Typically, security is a bolt-on affair, limited to dealing with the inadequacies of a specific technology. That approach is reactive and bottom-up. As companies transition to the cloud, they have the opportunity to adopt a top-down approach in which the security framework is understood, set and supported by management. An effective cloud security program will delegate layers of security to various parties, with cloud providers doing their part as well. This paper discusses some strategies that can prepare an enterprise to mitigate the risks involved in cloud computing.
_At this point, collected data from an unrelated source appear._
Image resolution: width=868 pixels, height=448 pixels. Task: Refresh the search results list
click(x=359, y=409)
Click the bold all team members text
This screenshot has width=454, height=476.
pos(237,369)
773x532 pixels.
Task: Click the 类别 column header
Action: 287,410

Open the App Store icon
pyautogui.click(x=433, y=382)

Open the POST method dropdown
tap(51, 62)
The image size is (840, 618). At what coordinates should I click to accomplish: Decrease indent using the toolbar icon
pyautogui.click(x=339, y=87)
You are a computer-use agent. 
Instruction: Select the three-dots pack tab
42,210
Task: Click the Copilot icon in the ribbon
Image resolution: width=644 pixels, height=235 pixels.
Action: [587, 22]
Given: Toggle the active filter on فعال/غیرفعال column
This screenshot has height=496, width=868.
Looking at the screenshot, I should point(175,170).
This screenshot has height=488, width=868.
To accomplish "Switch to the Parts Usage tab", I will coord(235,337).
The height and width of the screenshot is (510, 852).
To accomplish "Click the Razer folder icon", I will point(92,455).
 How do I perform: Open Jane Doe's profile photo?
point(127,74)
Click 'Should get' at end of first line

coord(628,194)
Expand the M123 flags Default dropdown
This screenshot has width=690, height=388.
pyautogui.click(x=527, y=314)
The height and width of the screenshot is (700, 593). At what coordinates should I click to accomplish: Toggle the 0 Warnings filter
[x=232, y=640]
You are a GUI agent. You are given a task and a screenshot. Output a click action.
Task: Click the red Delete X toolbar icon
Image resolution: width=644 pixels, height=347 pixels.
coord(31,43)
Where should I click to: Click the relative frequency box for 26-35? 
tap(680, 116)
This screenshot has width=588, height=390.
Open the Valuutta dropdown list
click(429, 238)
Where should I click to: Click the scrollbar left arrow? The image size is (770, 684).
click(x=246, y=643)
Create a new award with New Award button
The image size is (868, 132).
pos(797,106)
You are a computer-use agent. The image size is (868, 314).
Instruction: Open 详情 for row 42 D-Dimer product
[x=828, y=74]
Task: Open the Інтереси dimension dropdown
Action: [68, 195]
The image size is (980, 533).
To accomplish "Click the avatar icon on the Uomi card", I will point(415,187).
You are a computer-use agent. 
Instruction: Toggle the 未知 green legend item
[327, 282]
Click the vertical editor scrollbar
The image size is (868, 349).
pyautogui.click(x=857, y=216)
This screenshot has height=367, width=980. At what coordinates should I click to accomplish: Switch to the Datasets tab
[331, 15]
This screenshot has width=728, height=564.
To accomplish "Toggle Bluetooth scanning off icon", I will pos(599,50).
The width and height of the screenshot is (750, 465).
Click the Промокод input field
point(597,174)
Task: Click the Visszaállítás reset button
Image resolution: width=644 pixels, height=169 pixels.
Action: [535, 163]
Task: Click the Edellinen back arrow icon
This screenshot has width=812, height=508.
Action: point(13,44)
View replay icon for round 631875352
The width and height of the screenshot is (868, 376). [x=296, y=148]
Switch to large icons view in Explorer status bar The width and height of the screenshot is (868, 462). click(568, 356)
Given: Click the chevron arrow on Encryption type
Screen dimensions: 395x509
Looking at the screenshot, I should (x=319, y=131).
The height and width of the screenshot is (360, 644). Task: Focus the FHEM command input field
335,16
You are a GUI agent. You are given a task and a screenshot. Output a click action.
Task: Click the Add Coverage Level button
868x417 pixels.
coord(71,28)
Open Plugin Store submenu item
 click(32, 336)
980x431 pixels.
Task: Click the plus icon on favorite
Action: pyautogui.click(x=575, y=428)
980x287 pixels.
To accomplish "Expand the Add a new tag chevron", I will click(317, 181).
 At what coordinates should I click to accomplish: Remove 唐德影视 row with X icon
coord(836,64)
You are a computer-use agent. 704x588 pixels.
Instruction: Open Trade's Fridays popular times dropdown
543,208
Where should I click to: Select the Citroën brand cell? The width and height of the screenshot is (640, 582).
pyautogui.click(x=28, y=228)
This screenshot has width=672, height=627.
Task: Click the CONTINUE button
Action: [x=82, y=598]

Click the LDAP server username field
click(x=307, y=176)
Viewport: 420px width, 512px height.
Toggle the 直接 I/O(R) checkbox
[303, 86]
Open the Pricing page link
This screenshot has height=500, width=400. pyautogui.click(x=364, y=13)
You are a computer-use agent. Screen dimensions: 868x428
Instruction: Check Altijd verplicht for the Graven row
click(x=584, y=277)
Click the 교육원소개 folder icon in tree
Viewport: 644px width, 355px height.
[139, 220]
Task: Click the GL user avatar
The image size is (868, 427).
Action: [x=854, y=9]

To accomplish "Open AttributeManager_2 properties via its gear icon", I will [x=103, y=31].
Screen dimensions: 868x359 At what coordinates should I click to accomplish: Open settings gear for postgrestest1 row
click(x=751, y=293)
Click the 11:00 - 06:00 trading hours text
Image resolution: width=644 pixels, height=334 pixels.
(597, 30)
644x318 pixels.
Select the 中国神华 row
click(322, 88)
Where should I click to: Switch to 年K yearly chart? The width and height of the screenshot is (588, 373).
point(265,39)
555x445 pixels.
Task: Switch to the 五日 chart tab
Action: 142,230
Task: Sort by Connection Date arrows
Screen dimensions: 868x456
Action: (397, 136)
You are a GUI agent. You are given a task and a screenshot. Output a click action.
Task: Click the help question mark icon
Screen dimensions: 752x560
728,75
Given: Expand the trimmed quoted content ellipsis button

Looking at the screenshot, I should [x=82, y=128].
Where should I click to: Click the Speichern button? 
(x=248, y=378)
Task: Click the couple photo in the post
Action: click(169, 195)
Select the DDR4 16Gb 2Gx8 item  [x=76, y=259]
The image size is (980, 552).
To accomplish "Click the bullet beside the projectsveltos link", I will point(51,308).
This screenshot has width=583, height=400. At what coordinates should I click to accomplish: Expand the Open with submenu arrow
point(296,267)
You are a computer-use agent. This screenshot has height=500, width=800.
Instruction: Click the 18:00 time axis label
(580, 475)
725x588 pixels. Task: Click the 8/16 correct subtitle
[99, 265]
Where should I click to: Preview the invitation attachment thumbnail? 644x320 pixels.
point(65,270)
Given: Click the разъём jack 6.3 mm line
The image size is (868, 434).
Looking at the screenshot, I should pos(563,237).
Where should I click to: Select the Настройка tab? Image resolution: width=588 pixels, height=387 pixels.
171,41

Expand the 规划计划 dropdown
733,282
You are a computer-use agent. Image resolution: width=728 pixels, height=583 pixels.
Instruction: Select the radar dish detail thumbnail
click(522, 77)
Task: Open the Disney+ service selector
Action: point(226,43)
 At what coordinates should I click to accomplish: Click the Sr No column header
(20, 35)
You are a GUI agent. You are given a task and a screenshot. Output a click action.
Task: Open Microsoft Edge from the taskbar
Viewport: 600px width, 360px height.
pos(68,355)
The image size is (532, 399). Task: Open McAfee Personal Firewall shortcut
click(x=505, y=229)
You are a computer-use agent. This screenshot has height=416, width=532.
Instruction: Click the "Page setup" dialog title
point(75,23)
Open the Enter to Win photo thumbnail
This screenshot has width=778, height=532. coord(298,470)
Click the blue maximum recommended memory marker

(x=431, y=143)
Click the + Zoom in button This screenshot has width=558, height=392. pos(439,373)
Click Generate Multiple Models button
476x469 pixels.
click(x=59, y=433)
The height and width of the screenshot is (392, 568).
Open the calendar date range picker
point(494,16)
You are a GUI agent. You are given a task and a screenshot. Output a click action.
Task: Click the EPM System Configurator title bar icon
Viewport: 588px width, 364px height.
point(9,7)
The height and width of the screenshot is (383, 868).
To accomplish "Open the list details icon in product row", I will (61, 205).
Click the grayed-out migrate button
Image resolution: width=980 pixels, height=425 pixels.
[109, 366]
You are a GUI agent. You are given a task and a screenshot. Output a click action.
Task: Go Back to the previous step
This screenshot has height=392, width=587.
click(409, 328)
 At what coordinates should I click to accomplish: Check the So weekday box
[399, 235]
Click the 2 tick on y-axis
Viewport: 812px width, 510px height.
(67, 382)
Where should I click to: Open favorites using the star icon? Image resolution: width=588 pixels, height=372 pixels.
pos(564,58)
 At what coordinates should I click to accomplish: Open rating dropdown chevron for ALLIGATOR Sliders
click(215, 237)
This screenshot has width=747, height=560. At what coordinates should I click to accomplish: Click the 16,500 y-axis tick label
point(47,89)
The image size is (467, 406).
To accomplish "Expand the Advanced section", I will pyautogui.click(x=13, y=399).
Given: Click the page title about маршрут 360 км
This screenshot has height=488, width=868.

The 5 main areas of cloud security
In order to gain better understanding of the security scenario around cloud computing, we need to break the issue into 5 broad areas that can guide an organisation towards mitigating risks involving cloud computing.
Enterprise risk appetite
Legal and regulatory issue gets amplified in a cloud environment and these issues can pertain to the handling of an incident, protecting individual data privacy or collecting evidence. Cloud technology is evolving so fast that legislation and regulations have not been able to keep apace of its development, leading to different and sometimes conflicting obligations in terms of who has to follow the law. It is important, first, to distinguish between data privacy and security. Compliance with data privacy law is a minimum requirement; security is a broader topic that allows an organization to take clear-cut action in accordance to strategic objectives and the importance of the assets that will be at risk.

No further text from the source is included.